[Items from a data source]
◆ ◆ ◆ ◆ ◆ ◆ ◆

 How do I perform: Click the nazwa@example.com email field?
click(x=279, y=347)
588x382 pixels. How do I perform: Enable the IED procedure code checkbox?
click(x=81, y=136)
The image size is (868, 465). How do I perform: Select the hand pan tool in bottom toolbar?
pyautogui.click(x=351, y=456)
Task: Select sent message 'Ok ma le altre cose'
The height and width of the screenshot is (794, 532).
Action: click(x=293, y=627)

◆ ◆ ◆ ◆ ◆ ◆ ◆

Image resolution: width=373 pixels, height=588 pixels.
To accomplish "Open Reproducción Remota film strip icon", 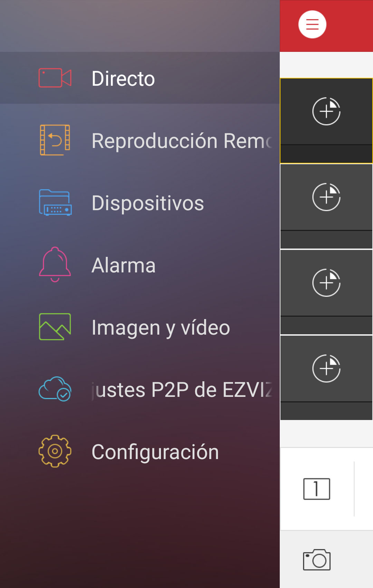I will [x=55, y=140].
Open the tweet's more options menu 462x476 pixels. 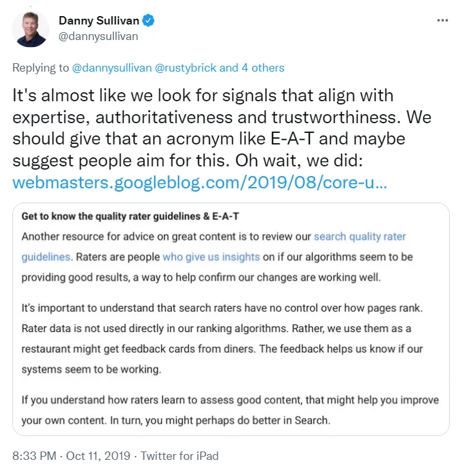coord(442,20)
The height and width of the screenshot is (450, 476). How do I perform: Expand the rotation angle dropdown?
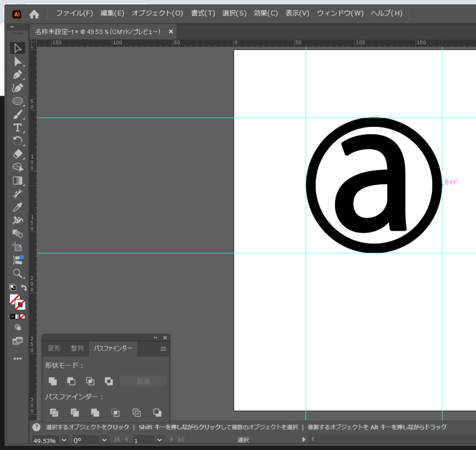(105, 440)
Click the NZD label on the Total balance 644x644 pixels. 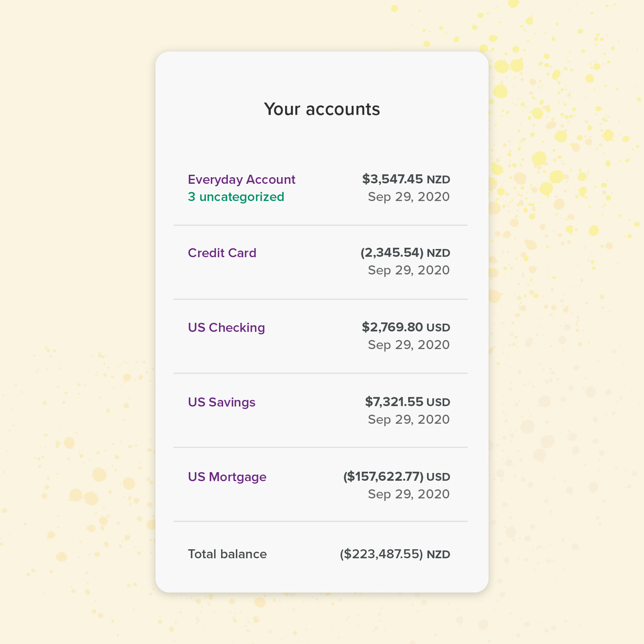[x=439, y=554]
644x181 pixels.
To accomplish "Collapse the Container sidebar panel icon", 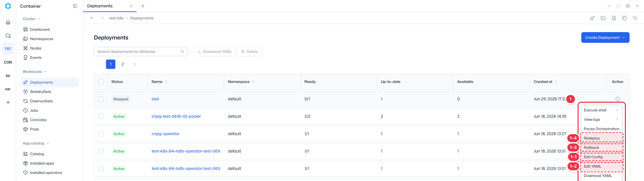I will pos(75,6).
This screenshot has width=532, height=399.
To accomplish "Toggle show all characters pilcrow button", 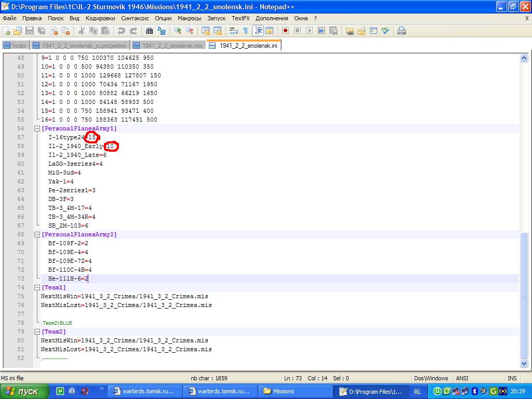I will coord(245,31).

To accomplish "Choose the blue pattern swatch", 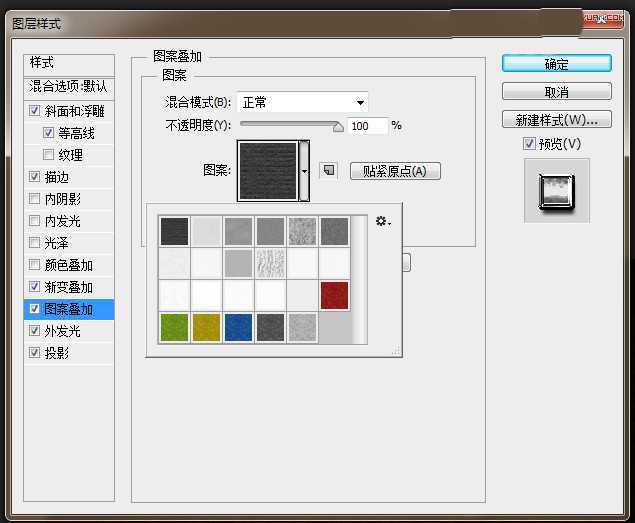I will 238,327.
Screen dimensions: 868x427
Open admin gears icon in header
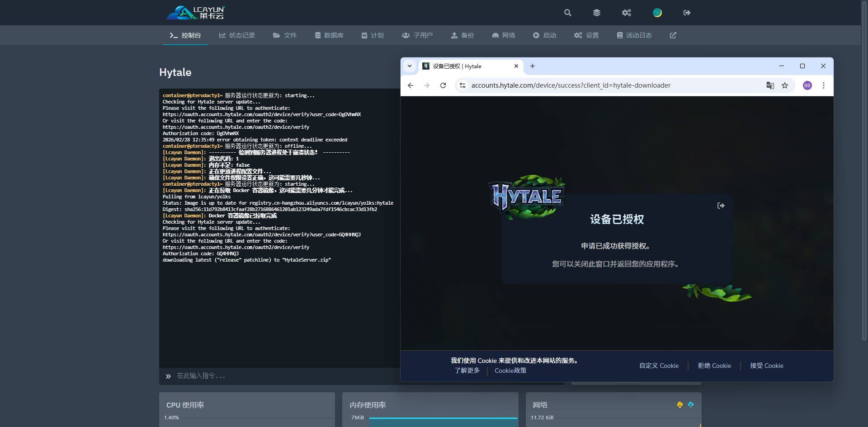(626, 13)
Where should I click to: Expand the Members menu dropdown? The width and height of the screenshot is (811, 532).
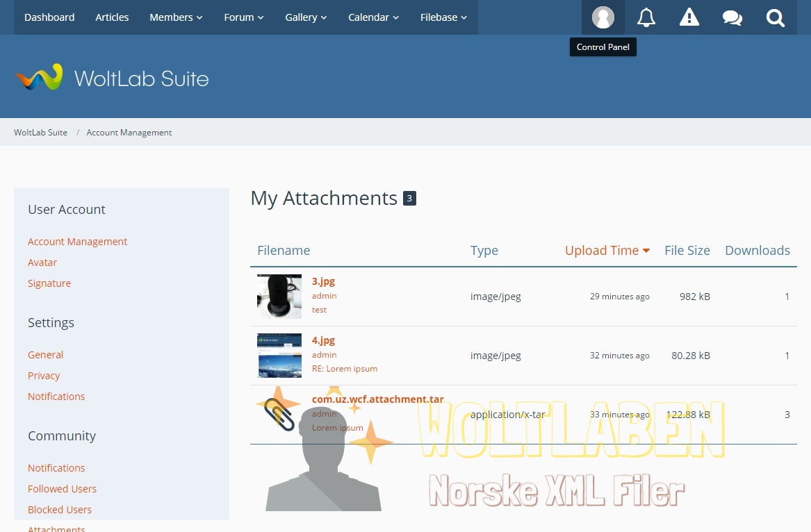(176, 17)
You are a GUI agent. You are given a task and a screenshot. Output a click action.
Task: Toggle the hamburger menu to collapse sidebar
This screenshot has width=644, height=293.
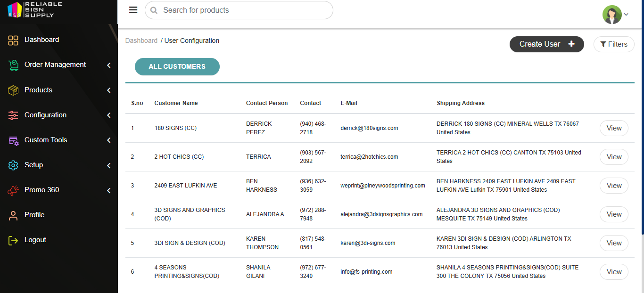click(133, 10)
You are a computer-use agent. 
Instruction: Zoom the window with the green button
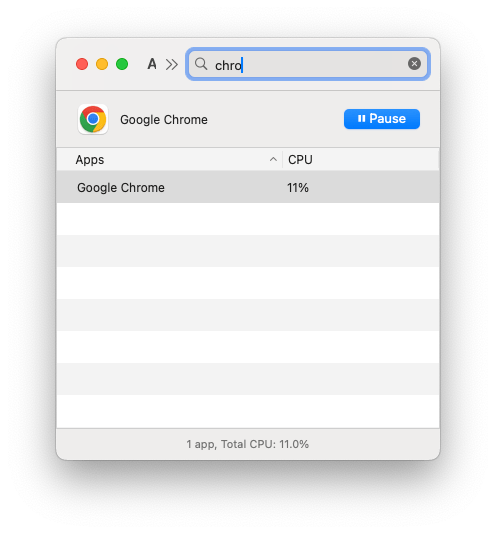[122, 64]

◆ ◆ ◆ ◆ ◆ ◆ ◆

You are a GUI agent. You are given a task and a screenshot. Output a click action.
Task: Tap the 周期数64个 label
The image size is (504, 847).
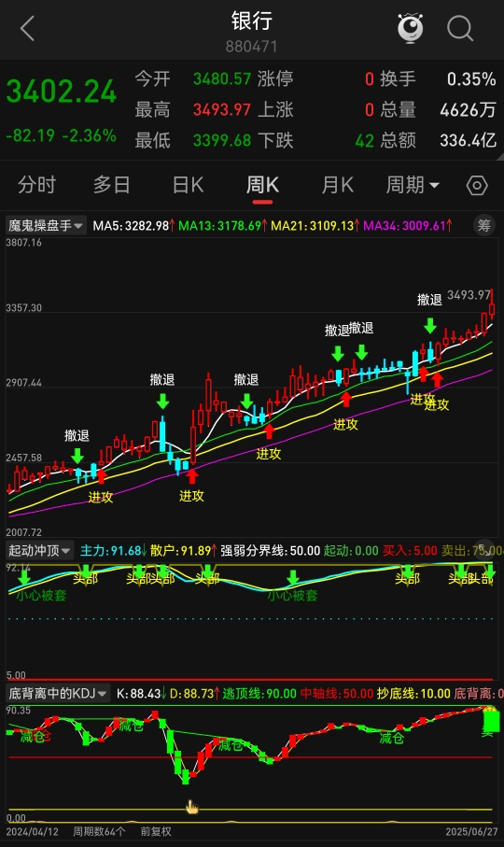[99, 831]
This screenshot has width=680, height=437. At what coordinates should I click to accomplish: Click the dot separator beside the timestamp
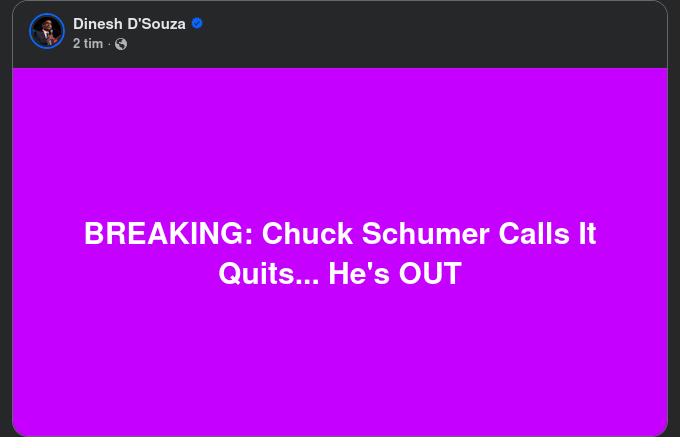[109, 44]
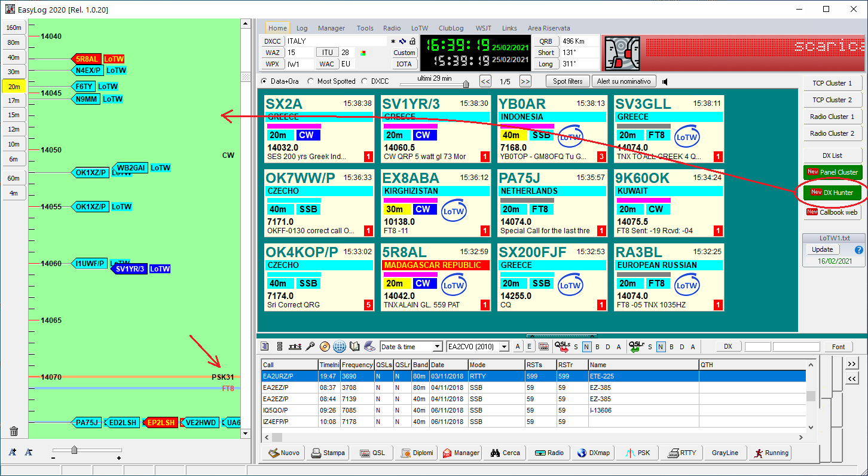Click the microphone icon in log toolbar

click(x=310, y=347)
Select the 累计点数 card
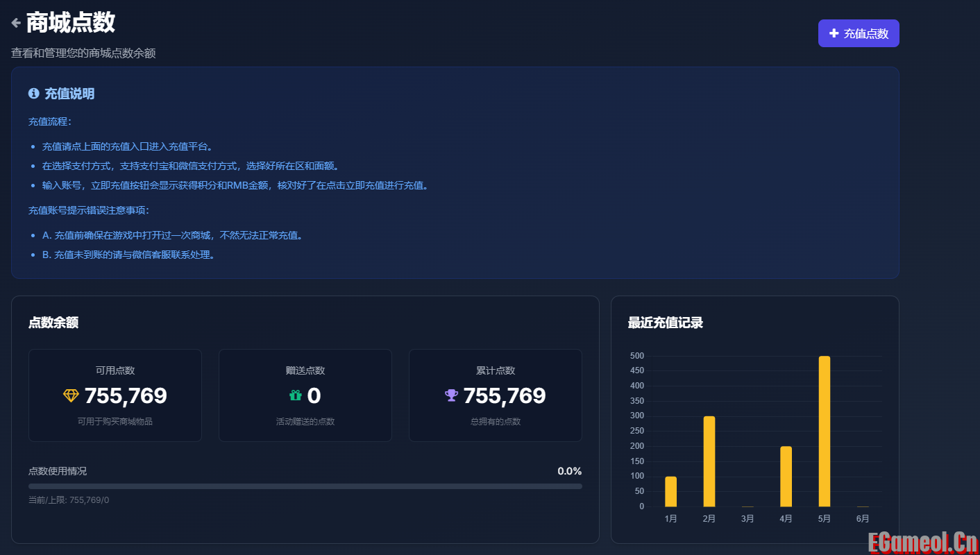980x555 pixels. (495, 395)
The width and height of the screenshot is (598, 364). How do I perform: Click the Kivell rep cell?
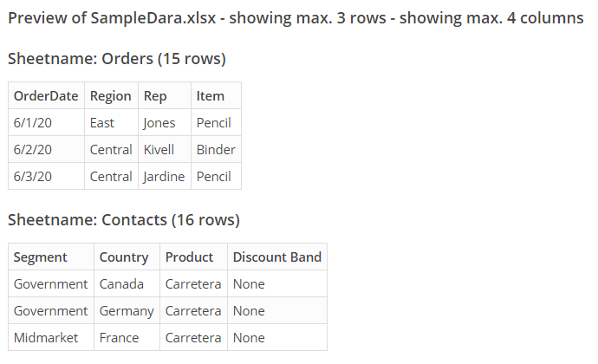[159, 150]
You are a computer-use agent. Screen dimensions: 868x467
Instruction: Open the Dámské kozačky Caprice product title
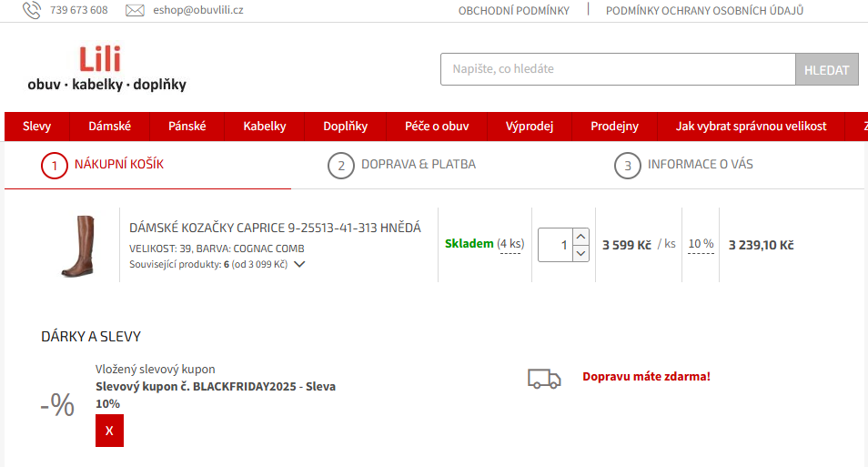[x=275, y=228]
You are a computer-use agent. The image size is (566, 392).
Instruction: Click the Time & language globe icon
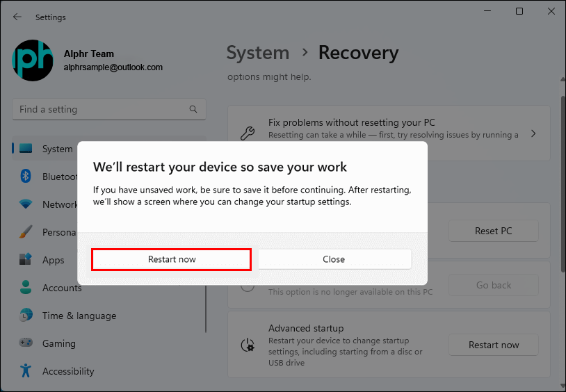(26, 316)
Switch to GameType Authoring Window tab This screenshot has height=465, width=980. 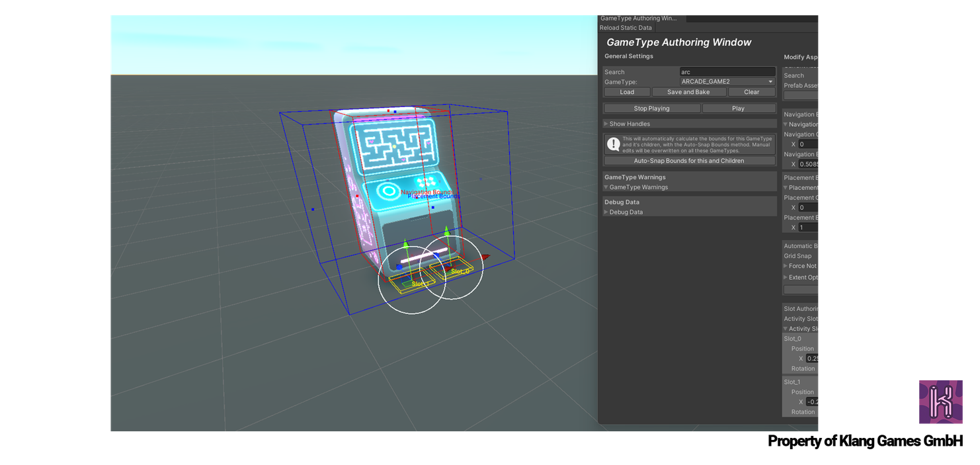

◆ ◆ ◆ ◆ ◆ ◆ ◆

A copy of each line in the data above that holds the string "agent" is needed.

**RESPONSE AREA:**
You are a GUI agent. You are given a task and a screenshot. Output a click action.
You are a computer-use agent. 
You are a GUI agent. You are given a task and a screenshot. Output a click action.
You are a computer-use agent. Screen dimensions: 868x467
You are a computer-use agent. The image size is (566, 392).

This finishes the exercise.